There's also something called the Embrace Sleep Collar that gives some support under the chin, butit still doesn't keep your whole head-shoulders area from slumping forward. When I travel I usually use it in conjunction with a strap around my forehead wrapped around the back of the head rest (just like Ilmari's idea). I know I look ridiculous, but sleep is sleep!

It's especially hard for short people to sleep on buses and planes because most seats are contoured for taller people, so our backs are forced into a hunched position and our heads and chins fall downwards no matter what! Btw I tried the Sky Rest Pillow also, and it was very good. The only criticism I have is that it didn't breathe (because it's made of soft textured vinyl) and it smelled plastic-y. But it is nice because it is deflatable.

My next project is to buy a Travel Halo and attach velcro to the back pillows, while also having a velcro strap around the seat. Lean back so my head is basically velcroed to the seat, and voila...? Anything to keep the head back! You might try this too. Good luck!!

  • 1
    Don't think that tall people don't have problems. Seats are designed for a particular height of person. I am generally taller than the design height so I also don't fit comfortably into various airline seats.
    – Peter M
    Jul 25, 2016 at 17:15

Some kinds of neck pillows include a fastening mechanism, so part of the pillow prevents your head from drooping.


A flight blanket worn as a scarf (folded in half and tucked through the loop) with the loop in front can often help. It will also keep your neck warm.

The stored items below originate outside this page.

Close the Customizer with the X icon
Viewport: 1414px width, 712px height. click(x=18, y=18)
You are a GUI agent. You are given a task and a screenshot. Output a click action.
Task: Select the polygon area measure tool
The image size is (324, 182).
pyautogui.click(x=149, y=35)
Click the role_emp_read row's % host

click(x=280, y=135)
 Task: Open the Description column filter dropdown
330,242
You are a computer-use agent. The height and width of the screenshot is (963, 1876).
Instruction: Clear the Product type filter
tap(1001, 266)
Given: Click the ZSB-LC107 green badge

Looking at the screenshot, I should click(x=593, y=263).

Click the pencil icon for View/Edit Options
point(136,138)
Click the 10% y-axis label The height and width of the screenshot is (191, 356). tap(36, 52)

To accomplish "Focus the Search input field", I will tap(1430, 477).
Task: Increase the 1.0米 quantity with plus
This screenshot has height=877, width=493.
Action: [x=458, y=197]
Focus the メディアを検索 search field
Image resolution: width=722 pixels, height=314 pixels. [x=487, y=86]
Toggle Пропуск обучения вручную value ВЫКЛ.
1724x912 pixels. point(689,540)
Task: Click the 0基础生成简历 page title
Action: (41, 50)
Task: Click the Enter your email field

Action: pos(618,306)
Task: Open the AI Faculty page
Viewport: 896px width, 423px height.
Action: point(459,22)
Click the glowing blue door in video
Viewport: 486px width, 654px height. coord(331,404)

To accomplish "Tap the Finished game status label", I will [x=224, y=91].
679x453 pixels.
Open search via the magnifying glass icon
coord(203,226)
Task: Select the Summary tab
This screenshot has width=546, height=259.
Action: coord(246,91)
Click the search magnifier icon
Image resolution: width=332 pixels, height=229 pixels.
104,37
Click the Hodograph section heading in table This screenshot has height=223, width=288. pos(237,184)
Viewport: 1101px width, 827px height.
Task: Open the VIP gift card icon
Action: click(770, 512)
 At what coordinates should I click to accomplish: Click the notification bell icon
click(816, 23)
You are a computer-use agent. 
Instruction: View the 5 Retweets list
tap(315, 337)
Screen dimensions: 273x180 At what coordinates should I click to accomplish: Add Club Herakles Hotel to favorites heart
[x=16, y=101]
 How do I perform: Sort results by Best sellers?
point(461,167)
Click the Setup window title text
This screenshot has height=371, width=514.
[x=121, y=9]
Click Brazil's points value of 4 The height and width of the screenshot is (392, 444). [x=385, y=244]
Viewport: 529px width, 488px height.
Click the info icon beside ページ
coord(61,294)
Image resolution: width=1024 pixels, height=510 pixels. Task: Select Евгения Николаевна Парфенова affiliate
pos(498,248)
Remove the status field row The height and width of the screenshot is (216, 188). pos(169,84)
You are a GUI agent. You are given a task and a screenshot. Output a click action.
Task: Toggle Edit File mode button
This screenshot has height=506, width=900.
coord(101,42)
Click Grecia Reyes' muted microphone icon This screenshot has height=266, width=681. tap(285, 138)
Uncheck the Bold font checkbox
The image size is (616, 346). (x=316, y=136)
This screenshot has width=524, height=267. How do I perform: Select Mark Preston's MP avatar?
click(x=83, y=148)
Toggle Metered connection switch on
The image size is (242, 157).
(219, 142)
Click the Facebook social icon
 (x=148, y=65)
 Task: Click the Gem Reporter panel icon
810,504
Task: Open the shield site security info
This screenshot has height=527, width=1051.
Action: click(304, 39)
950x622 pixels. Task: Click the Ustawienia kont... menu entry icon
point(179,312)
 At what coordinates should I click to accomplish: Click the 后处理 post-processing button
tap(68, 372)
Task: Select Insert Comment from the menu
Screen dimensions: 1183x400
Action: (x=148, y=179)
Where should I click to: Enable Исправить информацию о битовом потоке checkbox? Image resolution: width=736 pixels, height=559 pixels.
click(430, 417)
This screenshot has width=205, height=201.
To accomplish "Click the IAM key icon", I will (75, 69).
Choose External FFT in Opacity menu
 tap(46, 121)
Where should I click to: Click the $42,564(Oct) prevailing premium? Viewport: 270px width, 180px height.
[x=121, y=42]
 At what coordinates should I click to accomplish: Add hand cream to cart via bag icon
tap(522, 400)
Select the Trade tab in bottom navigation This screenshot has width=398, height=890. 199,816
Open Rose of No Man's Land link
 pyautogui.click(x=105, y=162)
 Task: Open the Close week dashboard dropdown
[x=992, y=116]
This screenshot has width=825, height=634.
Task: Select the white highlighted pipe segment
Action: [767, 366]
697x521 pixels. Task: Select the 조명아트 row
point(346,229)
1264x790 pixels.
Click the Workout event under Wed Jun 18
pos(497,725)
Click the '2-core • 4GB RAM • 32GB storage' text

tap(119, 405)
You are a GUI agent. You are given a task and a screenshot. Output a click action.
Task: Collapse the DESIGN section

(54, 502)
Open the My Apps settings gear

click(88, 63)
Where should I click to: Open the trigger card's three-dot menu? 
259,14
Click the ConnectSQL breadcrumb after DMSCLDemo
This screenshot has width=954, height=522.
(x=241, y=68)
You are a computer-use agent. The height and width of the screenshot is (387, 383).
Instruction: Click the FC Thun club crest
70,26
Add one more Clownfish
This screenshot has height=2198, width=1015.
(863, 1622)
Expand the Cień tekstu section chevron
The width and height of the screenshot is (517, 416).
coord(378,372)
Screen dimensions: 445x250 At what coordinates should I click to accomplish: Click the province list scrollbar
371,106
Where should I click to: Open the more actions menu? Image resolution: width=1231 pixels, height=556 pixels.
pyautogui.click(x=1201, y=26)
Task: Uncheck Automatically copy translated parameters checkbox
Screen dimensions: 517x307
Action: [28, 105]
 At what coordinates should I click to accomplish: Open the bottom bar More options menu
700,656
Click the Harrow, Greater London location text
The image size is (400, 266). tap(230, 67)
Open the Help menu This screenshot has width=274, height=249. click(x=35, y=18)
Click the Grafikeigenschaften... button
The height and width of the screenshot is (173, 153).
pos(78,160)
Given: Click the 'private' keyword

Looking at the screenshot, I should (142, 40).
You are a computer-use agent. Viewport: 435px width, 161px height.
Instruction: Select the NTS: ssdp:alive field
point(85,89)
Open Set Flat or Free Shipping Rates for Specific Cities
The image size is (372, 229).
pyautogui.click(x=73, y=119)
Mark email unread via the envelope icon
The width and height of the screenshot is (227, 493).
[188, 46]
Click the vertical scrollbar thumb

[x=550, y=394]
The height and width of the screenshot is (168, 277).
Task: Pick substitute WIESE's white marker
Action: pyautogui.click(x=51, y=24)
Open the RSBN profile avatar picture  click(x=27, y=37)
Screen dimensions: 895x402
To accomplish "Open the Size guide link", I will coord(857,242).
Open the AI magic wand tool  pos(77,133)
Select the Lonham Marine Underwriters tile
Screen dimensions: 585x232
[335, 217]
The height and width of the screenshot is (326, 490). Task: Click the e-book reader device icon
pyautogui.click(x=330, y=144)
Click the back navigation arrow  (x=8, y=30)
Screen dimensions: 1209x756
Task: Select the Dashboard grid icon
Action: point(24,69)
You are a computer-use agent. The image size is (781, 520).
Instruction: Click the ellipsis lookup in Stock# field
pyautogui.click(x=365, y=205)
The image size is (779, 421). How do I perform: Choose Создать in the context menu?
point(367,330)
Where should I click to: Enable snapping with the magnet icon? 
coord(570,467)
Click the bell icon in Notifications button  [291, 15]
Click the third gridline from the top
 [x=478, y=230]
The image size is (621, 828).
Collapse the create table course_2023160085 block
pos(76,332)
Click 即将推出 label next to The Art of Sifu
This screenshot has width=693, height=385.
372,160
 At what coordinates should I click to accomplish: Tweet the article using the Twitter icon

You might have Dropped Head Syndrome (also called Floppy Head Syndrome and Head Ptosis). It's a condition that involves weakness of the back-neck muscles. You might want to talk to your doctor about it. One of the best non-invasive ways to prevent your head from dropping forward due to this syndrome is by wearing a plain old neck rest whenever there's a risk/chance of sleeping in a seating position. I hope this helps, good luck.

Note: Please beware of improvised wrappings and anything that could suffocate you while sleeping.

  • 1
    Is this supposed to be tongue-in-cheek? One's head falling when sleeping without head support is completely normal. DHS is a rare medical condition wherein it can become hard to even walk without your head dropping.